Improved Algorithms for Predicting Polyadenylation Sites and Cell Membranes From Expression, Sequence, and Image Data
- Author(s): Arefeen, Ashraful
- Advisor(s): Jiang, Tao
- et al.
Alternative polyadenylation (polyA) sites near the 3' end of a pre-mRNA creates multiple mRNA transcripts with different 3' untranslated regions (3' UTRs). The sequence elements of a 3' UTR are essential for many biological activities such as mRNA stability, sub-cellular localization, protein translation, protein binding, and translation efficiency. Moreover, numerous studies in the literature have reported the correlation between diseases and the shortening (or lengthening) of 3' UTRs. As alternative polyA sites are common in mammalian genes, we develop two algorithms, named TAPAS and DeepPASTA, for predicting polyA sites from different data: RNA-Seq expression and sequence data. TAPAS detects novel polyA sites of a gene from RNA-Seq reads by considering read coverage as a time series data. The method is then extended to identify polyA sites that are expressed differently between two biological samples and genes that contain 3' UTRs with shortening/lengthening events. On the other hand, DeepPASTA predicts polyA sites from sequence and RNA secondary structure data using a deep learning framework. As polyadenylation is a tissue-specific event, the tool also predicts tissue-specific polyA sites. Moreover, the tool can predict the most dominant (i.e., frequently used) polyA site of a gene in a specific tissue and relative dominance when two polyA sites of the same gene are given. Our extensive experiments demonstrate that both TAPAS and DeepPASTA significantly outperform the existing tools in polyA site analysis.

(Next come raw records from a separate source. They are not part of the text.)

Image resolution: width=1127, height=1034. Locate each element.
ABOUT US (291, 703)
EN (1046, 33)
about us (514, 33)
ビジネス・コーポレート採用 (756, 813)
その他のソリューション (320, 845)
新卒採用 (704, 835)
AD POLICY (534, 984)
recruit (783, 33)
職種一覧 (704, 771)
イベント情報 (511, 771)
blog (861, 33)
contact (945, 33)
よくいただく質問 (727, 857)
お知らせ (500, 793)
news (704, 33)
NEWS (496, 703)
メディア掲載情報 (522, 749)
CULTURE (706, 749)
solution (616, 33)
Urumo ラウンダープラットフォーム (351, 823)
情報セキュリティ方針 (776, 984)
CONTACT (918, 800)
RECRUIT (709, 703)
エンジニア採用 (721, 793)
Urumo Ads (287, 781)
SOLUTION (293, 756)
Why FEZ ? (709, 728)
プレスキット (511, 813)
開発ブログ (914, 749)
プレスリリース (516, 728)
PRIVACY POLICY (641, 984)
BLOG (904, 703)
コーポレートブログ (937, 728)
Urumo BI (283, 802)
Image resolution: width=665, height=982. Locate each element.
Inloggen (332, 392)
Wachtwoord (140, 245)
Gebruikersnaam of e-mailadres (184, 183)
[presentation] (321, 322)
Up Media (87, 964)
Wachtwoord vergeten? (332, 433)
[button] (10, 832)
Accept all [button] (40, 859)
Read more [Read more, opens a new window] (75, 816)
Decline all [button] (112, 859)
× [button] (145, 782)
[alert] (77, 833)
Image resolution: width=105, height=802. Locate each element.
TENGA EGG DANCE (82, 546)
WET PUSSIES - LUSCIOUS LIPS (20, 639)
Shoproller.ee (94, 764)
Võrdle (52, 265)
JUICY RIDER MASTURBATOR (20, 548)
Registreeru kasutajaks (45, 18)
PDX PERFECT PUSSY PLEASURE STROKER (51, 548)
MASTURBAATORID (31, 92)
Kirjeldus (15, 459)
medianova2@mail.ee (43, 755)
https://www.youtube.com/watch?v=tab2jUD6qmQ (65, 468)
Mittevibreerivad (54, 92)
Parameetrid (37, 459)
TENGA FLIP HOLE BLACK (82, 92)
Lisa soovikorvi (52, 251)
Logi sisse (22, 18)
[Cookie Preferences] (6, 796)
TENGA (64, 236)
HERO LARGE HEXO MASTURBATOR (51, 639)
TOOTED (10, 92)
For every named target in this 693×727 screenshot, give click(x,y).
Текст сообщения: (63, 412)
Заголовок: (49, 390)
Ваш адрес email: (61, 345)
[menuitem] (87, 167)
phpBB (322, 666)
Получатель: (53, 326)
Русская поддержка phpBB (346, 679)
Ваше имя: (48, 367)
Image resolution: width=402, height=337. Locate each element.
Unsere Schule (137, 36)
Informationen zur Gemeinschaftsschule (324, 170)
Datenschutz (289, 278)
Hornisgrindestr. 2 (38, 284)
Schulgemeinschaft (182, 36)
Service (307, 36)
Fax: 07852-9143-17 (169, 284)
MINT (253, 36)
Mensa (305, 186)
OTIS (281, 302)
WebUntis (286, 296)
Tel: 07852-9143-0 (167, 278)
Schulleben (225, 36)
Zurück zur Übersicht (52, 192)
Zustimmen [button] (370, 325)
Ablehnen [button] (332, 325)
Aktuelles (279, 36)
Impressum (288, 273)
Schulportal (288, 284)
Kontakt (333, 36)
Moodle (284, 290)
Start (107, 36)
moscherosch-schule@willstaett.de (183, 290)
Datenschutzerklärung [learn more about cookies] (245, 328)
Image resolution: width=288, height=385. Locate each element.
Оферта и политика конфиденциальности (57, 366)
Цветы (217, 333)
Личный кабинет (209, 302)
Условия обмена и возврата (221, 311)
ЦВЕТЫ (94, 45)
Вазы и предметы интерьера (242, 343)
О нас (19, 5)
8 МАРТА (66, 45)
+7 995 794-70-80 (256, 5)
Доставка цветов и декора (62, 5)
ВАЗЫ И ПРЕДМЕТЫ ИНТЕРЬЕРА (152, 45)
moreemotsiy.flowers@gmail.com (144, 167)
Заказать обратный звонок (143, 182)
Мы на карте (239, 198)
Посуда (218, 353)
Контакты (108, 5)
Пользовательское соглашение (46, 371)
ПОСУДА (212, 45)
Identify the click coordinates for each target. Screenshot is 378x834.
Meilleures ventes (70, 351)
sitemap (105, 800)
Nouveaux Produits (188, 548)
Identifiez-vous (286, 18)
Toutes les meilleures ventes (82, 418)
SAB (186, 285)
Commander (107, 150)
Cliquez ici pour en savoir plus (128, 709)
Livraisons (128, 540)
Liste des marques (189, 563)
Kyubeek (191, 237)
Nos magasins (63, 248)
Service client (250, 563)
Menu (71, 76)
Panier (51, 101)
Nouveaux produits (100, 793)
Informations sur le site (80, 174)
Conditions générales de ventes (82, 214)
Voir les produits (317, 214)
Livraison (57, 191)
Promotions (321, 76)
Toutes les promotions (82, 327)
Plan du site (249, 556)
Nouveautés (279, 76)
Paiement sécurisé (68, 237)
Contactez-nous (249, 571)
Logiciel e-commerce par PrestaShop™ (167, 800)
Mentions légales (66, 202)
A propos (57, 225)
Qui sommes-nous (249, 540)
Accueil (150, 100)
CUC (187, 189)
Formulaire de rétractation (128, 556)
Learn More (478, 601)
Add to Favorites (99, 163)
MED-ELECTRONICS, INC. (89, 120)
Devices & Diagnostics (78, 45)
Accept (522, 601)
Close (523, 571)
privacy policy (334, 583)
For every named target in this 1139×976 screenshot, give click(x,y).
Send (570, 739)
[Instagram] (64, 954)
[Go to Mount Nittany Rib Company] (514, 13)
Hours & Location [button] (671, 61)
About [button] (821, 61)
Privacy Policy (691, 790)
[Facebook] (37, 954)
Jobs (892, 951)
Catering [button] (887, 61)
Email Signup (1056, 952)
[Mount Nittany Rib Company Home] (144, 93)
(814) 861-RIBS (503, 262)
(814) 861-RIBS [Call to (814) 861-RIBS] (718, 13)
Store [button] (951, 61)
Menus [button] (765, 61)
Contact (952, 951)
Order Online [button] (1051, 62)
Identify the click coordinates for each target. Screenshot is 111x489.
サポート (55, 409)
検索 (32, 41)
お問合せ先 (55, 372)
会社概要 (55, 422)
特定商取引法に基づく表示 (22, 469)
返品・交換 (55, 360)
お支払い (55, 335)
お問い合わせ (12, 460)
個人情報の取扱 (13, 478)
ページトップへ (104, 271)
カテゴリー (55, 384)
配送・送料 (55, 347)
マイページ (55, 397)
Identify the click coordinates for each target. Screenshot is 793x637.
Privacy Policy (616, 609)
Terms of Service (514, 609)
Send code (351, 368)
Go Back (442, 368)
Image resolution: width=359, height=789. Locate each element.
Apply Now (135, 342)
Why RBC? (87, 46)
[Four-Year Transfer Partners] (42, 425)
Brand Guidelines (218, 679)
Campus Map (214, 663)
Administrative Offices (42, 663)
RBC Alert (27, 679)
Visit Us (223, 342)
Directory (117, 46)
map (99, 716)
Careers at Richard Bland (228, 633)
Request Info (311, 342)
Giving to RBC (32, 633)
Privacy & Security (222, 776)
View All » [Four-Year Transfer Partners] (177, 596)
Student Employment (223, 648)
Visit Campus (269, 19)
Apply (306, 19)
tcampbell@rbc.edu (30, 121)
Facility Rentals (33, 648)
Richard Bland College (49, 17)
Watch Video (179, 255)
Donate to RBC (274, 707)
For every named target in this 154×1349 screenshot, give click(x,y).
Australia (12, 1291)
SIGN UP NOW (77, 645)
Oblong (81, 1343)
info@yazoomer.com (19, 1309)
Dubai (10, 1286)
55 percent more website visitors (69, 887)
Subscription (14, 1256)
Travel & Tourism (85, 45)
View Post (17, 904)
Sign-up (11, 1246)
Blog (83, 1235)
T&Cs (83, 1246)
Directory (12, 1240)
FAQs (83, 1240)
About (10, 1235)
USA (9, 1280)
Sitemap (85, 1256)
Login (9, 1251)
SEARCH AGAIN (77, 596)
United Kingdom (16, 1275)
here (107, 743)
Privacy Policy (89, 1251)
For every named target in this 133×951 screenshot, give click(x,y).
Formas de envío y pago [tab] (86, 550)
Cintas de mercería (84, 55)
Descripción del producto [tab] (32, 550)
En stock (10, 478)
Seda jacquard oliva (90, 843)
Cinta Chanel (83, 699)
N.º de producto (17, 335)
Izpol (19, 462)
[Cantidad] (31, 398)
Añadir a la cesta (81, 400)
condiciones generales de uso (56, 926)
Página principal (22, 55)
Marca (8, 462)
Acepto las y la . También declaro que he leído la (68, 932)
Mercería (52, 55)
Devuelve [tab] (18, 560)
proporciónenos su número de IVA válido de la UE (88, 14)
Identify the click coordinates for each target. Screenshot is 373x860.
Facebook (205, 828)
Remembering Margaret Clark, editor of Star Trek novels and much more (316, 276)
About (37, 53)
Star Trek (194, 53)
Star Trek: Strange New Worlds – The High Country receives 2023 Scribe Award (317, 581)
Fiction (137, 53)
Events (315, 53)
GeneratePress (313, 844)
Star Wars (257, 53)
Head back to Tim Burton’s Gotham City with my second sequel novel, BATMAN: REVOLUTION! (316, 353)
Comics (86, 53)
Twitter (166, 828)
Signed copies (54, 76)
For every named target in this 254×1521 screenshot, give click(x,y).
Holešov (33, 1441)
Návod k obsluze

The cells and their internal organelles carry genetic information in all living organisms. An effective method of studying cells and their organelles at different timestamps is to analyze the fluorescent microscopic images of tissues. As a result, computer-automated analyses of such microscopic images are getting popular for their efficiency and minimal human interaction. One of the most important computer-automated analyses is the cell membrane prediction from cell nucleus data. We propose a new tool, named DeepCEP, to predict cell membranes from nuclei using the fluorescent microscopic image data. Our experiments demonstrate that DeepCEP can be a potentially useful tool for analyzing microscopic images in practice.